# Laptop Cooling Pad



## ashs1 (Oct 15, 2015)

Hey guys..

I've been postponing the purchase of a Laptop Cooling Pad for my y510p for a long time,but i think its time to get one asap..I noticed that the temp. was hovering around 85-90C while playing far cry 4 at 1080p(med settings)..
I posted this in the whatsapp group, but it gets lost in the whirlpool of messages sent by tdf members. 

1. Item : Laptop Cooling Pad

2. Purpose: will use only while gaming on Y510p..Idle temps. are pretty normal.

3. Brand : Any Trustable one..So far, i know Cooler Master & Deepcool are pretty good.

4. Shortlists : I've shortlisted Cooler Master L1 & someone also suggested Deepcool U-Pal

5. Budget : earlier, it was 1.5k, but i can stretch it to max 2k if its really really really worth it.


Regards
Ash


----------



## Hrishi (Oct 15, 2015)

Why not build one yourself if you like to DIY?
Just buy a cheap regular cooler with enough space to stack in couple of high performance 12v fans ? 80mm or 120mm.
Drive them with another power adaptor of 12-15v and you will get enough airflow to cool down your laptop.

The normal coolers are of not much help , just a useless 5v fan which doesn't do much.

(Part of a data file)
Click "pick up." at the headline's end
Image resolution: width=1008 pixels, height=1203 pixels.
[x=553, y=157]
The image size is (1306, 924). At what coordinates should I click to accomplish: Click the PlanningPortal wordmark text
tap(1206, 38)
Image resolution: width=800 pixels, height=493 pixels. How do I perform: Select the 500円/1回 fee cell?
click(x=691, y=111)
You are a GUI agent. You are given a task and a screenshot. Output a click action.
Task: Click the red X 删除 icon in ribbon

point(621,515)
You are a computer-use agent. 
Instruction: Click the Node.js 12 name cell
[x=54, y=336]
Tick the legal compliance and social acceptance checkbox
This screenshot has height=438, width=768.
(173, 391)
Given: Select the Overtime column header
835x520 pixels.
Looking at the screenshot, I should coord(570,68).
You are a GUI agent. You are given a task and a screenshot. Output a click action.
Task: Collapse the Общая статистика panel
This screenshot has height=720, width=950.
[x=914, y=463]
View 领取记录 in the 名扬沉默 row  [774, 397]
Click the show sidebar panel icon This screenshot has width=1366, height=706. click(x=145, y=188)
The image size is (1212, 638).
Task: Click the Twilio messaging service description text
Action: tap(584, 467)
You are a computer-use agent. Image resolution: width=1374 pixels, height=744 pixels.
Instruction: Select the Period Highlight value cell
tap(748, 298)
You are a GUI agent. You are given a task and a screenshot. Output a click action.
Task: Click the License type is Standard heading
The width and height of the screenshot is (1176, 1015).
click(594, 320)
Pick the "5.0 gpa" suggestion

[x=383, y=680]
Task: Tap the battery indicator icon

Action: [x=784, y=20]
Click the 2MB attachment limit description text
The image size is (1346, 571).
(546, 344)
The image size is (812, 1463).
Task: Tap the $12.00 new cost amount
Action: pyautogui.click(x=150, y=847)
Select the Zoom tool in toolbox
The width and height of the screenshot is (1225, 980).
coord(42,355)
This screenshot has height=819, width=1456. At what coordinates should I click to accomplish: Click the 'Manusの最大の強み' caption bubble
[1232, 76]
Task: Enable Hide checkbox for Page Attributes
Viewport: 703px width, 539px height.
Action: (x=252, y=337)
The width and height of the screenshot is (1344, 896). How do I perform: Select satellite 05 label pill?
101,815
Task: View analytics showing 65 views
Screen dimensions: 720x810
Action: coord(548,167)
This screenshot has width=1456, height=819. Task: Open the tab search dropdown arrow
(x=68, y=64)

To do. From the laptop cooling pad thread, give the five labels that head the numbered entries in the first post. The records aren't needed for this work.

Answer to this task. Item, Purpose, Brand, Shortlists, Budget